Nike was a beloved brand in Japan but not as a performance brand. Local brands Asics and Mizuno dominated sport to the point that at my first meeting with Nike sponsored Toyo University Ekiden coach the team wore Asics and Mizuno to train. This was our best relationship.
So I focused on building the relationship by traveling an hour to Toyo University weekly to their 7AM practices. Over 6 months the coach and the team saw that our team was dedication to building product that solved their performance needs and please their uniform aesthetic.

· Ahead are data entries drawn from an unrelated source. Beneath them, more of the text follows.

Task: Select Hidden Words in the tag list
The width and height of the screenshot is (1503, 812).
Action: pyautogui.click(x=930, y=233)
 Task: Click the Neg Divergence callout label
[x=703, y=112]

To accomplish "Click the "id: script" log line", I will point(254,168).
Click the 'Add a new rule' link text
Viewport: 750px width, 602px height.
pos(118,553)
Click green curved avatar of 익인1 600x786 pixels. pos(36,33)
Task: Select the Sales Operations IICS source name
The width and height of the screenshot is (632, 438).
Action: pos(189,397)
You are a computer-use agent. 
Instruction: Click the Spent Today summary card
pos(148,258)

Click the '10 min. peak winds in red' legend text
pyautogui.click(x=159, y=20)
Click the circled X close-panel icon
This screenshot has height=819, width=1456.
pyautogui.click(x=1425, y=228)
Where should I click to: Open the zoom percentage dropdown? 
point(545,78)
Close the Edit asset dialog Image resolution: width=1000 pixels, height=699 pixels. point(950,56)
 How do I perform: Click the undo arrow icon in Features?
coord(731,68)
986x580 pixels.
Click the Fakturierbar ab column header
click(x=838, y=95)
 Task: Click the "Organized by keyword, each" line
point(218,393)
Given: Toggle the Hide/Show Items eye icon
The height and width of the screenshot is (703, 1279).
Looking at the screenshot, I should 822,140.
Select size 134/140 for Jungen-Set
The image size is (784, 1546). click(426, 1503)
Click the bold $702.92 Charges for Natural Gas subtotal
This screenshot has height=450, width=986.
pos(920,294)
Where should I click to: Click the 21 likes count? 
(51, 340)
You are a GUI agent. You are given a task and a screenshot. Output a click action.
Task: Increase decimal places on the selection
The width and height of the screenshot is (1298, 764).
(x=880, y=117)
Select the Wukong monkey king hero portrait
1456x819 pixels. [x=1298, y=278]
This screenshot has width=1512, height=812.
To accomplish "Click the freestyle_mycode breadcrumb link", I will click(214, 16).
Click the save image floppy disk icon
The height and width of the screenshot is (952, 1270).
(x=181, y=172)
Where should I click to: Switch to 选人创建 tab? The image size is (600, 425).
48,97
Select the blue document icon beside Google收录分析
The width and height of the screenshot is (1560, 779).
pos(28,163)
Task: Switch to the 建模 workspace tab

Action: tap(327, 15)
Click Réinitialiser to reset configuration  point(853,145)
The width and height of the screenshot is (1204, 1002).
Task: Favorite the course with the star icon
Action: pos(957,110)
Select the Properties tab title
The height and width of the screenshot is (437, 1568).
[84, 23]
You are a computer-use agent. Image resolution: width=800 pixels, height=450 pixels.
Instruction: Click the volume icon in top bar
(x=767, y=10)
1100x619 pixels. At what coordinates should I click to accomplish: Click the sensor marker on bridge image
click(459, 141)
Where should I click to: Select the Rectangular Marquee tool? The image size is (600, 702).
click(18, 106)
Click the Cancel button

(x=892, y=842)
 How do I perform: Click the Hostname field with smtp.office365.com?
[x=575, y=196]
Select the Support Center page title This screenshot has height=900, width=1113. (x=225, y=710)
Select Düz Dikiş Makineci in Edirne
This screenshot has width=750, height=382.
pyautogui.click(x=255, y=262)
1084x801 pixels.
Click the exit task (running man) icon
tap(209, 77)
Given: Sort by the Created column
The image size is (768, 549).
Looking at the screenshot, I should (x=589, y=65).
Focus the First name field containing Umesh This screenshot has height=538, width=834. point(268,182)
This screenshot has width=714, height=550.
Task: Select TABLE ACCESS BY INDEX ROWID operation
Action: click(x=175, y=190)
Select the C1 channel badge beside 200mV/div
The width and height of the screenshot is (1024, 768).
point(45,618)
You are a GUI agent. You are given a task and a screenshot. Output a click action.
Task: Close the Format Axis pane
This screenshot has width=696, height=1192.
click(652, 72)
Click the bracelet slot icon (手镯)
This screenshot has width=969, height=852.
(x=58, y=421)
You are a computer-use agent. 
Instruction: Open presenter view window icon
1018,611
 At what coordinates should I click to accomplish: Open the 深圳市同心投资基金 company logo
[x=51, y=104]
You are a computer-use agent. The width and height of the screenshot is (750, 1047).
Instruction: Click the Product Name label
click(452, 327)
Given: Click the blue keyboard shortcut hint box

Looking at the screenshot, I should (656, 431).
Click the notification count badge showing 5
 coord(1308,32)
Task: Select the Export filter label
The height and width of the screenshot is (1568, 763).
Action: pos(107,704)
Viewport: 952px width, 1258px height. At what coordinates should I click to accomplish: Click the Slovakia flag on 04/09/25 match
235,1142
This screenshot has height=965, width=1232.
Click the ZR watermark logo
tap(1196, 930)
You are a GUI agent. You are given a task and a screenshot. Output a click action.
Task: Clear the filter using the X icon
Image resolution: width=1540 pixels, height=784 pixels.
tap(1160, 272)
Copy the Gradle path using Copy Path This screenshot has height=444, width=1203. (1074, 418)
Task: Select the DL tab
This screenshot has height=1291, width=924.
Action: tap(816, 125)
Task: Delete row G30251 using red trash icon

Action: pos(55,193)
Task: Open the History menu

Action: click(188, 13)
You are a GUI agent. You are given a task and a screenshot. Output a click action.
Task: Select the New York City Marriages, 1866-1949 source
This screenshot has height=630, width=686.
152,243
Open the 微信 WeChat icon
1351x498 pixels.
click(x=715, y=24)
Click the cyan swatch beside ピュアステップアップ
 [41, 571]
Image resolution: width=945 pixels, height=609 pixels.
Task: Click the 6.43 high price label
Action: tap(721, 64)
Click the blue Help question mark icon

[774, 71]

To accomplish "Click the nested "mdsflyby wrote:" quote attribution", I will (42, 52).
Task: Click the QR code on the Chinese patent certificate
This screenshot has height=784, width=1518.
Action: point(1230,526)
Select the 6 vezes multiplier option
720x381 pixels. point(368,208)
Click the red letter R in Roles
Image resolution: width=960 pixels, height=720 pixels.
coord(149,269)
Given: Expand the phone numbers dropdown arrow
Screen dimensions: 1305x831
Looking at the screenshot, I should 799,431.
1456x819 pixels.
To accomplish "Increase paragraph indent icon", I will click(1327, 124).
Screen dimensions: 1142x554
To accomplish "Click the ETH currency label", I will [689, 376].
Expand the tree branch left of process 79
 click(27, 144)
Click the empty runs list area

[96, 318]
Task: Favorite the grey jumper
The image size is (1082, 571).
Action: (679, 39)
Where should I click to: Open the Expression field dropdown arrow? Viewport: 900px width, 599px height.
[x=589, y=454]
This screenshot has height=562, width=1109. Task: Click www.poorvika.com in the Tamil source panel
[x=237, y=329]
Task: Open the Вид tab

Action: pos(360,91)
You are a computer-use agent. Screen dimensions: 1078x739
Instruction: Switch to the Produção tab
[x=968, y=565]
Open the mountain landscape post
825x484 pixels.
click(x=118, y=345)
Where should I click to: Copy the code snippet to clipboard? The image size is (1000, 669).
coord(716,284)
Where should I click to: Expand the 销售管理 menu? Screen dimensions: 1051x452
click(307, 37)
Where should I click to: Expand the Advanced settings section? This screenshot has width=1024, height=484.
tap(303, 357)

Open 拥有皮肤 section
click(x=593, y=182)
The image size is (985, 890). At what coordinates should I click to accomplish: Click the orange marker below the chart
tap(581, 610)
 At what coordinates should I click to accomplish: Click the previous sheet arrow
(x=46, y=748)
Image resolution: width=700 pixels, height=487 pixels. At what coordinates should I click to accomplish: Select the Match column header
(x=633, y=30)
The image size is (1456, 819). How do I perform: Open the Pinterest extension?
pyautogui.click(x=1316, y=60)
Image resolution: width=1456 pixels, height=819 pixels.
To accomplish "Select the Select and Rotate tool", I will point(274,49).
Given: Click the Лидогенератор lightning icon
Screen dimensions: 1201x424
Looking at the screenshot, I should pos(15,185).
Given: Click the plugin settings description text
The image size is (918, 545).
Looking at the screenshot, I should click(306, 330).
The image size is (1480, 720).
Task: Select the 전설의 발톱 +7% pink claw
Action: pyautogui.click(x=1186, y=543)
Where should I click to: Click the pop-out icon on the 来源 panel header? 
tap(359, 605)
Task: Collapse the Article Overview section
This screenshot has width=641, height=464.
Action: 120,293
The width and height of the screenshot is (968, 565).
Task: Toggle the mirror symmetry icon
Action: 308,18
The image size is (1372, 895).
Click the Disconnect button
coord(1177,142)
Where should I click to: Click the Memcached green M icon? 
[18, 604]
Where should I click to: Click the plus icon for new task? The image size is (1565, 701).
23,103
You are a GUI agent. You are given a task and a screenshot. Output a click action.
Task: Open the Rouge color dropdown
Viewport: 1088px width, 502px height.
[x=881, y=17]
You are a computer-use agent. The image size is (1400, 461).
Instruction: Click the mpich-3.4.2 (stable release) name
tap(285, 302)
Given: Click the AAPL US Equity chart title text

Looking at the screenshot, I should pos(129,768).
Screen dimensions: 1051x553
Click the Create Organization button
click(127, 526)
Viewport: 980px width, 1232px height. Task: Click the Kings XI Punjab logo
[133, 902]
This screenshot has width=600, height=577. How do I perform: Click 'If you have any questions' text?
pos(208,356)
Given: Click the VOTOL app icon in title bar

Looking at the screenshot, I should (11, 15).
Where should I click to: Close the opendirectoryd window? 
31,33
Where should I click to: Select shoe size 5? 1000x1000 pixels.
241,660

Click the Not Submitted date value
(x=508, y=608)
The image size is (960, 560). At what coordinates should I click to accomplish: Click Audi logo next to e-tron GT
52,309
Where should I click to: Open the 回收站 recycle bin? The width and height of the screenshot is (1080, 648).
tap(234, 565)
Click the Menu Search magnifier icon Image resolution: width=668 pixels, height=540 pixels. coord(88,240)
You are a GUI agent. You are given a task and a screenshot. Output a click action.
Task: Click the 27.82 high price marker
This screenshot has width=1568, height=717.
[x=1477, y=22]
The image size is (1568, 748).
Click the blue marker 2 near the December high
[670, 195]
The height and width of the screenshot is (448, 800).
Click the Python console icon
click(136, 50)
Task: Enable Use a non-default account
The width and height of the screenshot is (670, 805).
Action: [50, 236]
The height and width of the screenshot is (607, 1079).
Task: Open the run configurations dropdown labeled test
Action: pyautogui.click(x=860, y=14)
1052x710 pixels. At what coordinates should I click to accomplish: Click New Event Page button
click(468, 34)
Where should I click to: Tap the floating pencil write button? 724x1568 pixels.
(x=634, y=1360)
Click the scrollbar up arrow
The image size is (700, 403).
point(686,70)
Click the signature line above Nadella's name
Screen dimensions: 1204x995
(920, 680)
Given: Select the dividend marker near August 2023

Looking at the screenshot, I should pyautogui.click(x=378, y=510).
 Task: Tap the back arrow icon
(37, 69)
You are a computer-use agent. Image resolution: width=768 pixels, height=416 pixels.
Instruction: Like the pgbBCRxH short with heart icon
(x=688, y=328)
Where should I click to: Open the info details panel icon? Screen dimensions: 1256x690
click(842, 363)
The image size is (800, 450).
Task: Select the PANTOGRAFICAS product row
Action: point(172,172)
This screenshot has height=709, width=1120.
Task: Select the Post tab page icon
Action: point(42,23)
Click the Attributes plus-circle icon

That aesthetic was the big leap because Nike Global had given the Nike Japan team Asics-inspired designs to appease their consumers. That wasn't working so the VP of Japan - former competitive runner - Jim Godbout proposed we take inspiration from authentic heritage.
The Prefontaine, originally designed for track legend Steve Prefontaine who tragically died before he had the chance to race in the shoe before the Montreal Olympics.
While the shoe was a success with a 250% buy-in the first year of production, the shoe and its successors had an unexpected gold medal in the 2008 Olympics in Beijing.
Along the way we approached more performance opportunities like sumo, women's training and boxing. By placing design at the center of the conversation, Nike found footing on performance shelves in Nike Japan allowing the larger business to grow as athletes and non-athletes experienced the brand together.